Hospice Providers Seeing an Uptick in Regulatory Audits

Hospice providers have remained on high alert as regulators increasingly hone in on the industry. While regulatory enforcement activity temporarily stalled last year due to the coronavirus pandemic, audits have since resumed. These events can be expensive and time consuming for providers. Complete and accurate documentation will be key for hospices to ward off and respond to auditory review.

The U.S. Centers for Medicare & Medicaid Services (CMS) suspended audits and medical reviews by Medicare Administrative Contractors (MACs) in July 2020, but resumed enforcement activity by August, despite the continued status of the federally declared COVID-19 national emergency.

Hospice providers remain concerned about facing a potential audit as the public health emergency persists. COVID-19 continues its spread across the country, with nearly 444,000 new cases and more than 5,000 deaths nationwide in the last week alone, according to data from the U.S. Centers for Disease Control and Prevention (CDC).


In recent months, regulators seem to be zeroing in on claims filed through Medicaid.

“It looks like the Medicaid side of this from the federal level is heating up again,” Bryan Nowicki, hospice attorney for Husch Blackwell, said during a recent podcast. “During the interim, hospices may have had their state, or their particular state Medicaid agency, doing audits and investigations, but now we see the feds coming back into it.”

Resumed audit activity is anticipated to swing into full force as regulators continue to keep a close watch on the hospice sector. CMS indicated that hospices selected for review should discuss any pandemic-related hardships with their contractor if their ability to respond to the audit in a timely fashion is impacted.


UPIC entities contract with CMS to conduct investigations and audits related to activities such as potential fraud, waste or abuse within Medicare and Medicaid programs, operating in geographic jurisdictions.

UPIC Medicaid audits typically include provider intake questionnaires that hospices must complete. A new feature to these questionnaires is a suggested conference call with the auditor to address questions. This enables hospices to discuss how they prepared the documents and how that documentation in the medical record flows into their billing, according to Nowicki.

Hospice utilization among Medicare decedents rose to exceed 50% for the first time during 2018, according to the U.S. Centers for Medicare & Medicare Services (CMS). As utilization climbs, so does the amount of dollars CMS spends on hospice care, spurring the agency to step up enforcement in an effort to control costs.

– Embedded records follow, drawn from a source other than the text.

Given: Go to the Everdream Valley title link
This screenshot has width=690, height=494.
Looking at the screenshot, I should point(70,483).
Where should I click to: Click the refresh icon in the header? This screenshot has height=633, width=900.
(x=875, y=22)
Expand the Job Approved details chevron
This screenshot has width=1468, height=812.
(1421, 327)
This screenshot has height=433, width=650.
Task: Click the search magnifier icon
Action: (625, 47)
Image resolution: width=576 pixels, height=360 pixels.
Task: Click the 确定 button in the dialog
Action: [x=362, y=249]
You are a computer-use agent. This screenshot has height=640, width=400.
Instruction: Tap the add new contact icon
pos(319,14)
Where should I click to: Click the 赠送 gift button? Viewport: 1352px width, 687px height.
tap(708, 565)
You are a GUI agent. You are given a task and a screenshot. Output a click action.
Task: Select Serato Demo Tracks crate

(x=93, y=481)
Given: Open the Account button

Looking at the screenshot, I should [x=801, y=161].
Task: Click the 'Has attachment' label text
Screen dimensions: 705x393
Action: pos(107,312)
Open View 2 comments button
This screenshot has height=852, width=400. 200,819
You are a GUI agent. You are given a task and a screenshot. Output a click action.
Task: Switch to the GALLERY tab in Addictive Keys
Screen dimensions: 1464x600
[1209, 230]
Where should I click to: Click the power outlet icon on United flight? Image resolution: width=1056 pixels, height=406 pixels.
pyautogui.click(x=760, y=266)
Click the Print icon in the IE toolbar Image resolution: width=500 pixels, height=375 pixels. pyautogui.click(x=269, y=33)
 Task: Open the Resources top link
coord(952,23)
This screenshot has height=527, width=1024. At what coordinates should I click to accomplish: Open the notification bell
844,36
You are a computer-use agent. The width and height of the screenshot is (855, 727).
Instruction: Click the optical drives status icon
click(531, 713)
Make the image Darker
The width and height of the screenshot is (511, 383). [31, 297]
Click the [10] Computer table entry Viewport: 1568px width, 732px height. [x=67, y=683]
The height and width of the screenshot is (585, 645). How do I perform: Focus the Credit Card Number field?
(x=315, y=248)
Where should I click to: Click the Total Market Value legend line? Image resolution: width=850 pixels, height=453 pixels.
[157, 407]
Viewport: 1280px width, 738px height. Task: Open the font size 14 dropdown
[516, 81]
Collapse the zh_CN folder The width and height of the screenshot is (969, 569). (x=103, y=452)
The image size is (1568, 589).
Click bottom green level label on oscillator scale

Medicare hospice expenditures rise by about $1 billion annually.

Some Medicaid auditor requests have now looped in the U.S. Department of Health and Human Services Office of Inspector General (OIG), according to Erin Burns, associate hospice attorney for Husch Blackwell. 

The OIG in late 2018 issued a report on payment-related vulnerabilities in the Medicare hospice program. This was the first in a series of OIG reports throughout 2018 and 2019 that identified payment and quality-related problems in hospices nationwide. Based on these findings, OIG issued recommendations that CMS strengthen oversight over hospices “that engage in practices that raise concerns.”

New hospice investigations are forthcoming from the OIG that address the ways that the inpatient aggregate payment cap is calculated, as well as payments that are made outside of the Medicare Hospice Benefit.

Auditors aim to address concerns ranging from billing and claims to patient eligibility for the hospice benefit. Hospices will need to keep up with periodically revised rules and guidance to remain in compliance.

Hospices with solid documentation policies may stave off big losses resulting from auditory action. Documentation must accurately reflect the patient’s conditions, abilities and environment. Even when hospices are in accordance with current standards, CMS may cite deficiencies if documentation of those activities is incomplete or inaccurate.

Documentation challenges have plagued the hospice industry, with inaccuracies or inconsistencies in patients’ documents often red flags that bring surveyors or auditors to a hospice’s doorstep. Accurate documentation is essential to both avoid potential audits and respond to them.

“What you’re trying to guard against is that it looks like you’re withholding information through not being responsive [to audits]. The other bad thing you could do is modify your records in some way that it looks like you’re falsifying documentation,” said Meg Pekarske, hospice attorney for Husch Blackwell. “The first thing is making sure you’re providing responsive documents.”

According to Pekarske, hospices can include a cover letter that can serve as a hospice’s “foundation” for “making a judgment call” and proof that they are cooperating with investigation.s. Transparency and clarity are key when it comes to cooperating with auditors.

“The challenge with Medicaid audits for hospice, historically, is they’ve been very focused on long lengths of stay. they’re usually pulling the entire period of time,” Pekarske said. “And so the dollars really add up fast — and they do really add up and can be millions of dollars. If they’re pulling your tail, and it’s your total tail, it can really be significant.”